Je suis déçu, mais sans doute est-elle encore plus gênée que moi. II y a encore peu de temps, elle disait qu’elle hésitait entre Nicolas Sarkozy et moi, et qu’Alain Juppé ne correspondait pas à ses attentes. Je vois bien que lorsque tous les matins on présente Juppé comme le grand favori, ça peut peser sur les esprits. Mais Valérie Pécresse se trompe, parce que je serai au second tour.

Au sujet des confidences de François Hollande, seriez-vous prêt, comme Eric Ciotti, à saisir la justice pour violation du secret-défense ?

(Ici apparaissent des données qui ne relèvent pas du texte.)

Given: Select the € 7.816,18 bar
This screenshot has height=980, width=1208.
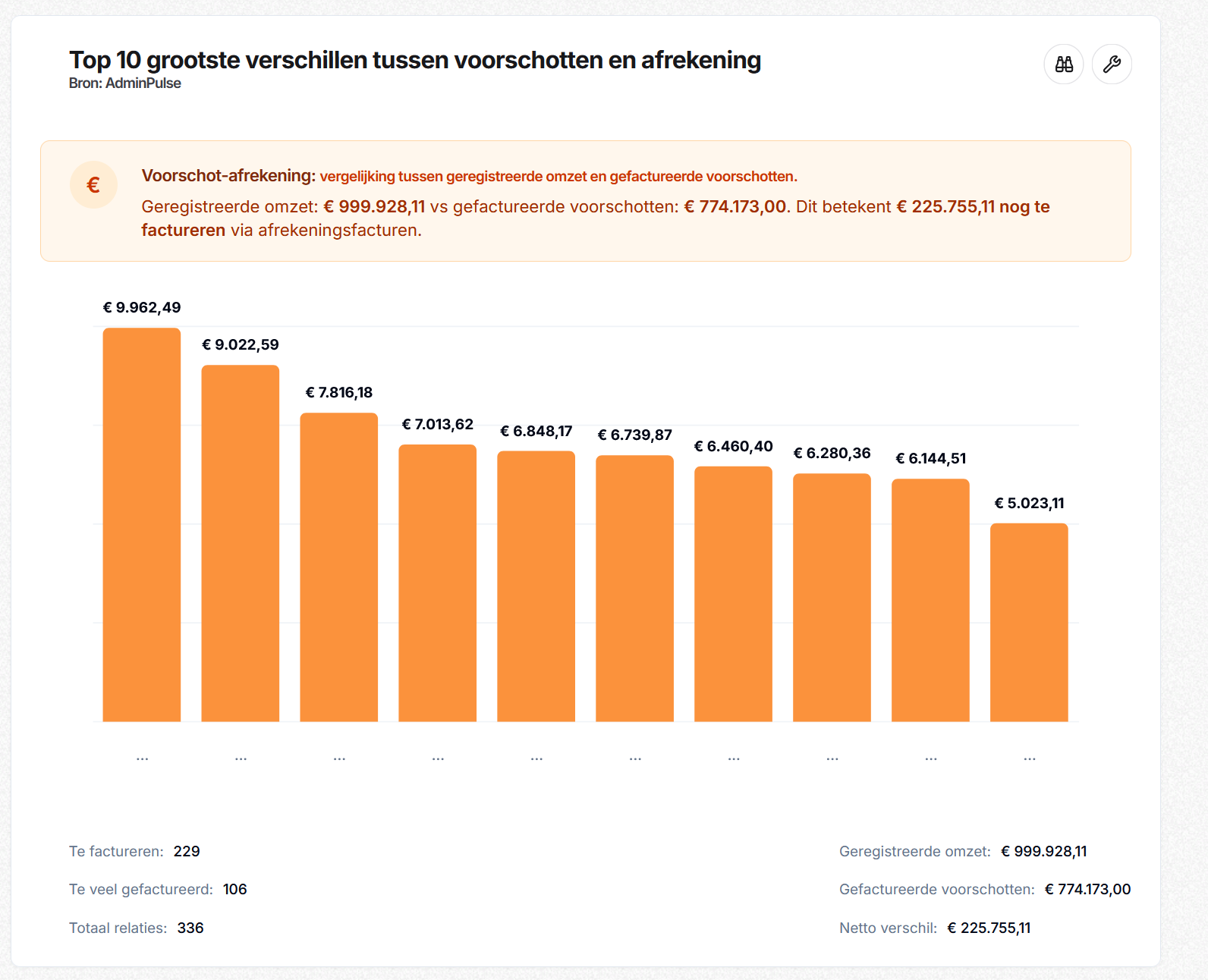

François Hollande n’est jamais devenu chef de l’Etat, il a un problème d’autorité, de dignité Sa conception du pouvoir est floue. La démarche de M. Ciotti est vaine, puisque le président bénéficie d’une immunité. La seule procédure qui peut être conduite, c’est celle de la destitution mais elle n’a aucune chance d’aboutir, puisque la majorité du Parlement est nécessaire. Reste que je trouve choquant que le sujet ne soit pas débattu. Quand François Hollande met son casque et prend son scooter pour rendre des visites discrètes, ça fait un buzz médiatique gigantesque. Quand il commet une faute aussi grave que de livrer des secrets d’Etat, on a l’impression que ça ne heurte personne.

Cela mérite une destitution ?

Il est grave qu’un chef d’Etat passe autant de temps avec des journalistes pour convaincre qu’il est un « vrai président » parce qu’il a fait supprimer des personnes, qu’il leur montre des plans secret-défense pour tenter de leur prouver qu’il tient la barre. C’est une faute objective, contraire à l’intérêt national, et, sur le plan psychologique ça en dit long sur les fragilités et l’orgueil déçu du personnage.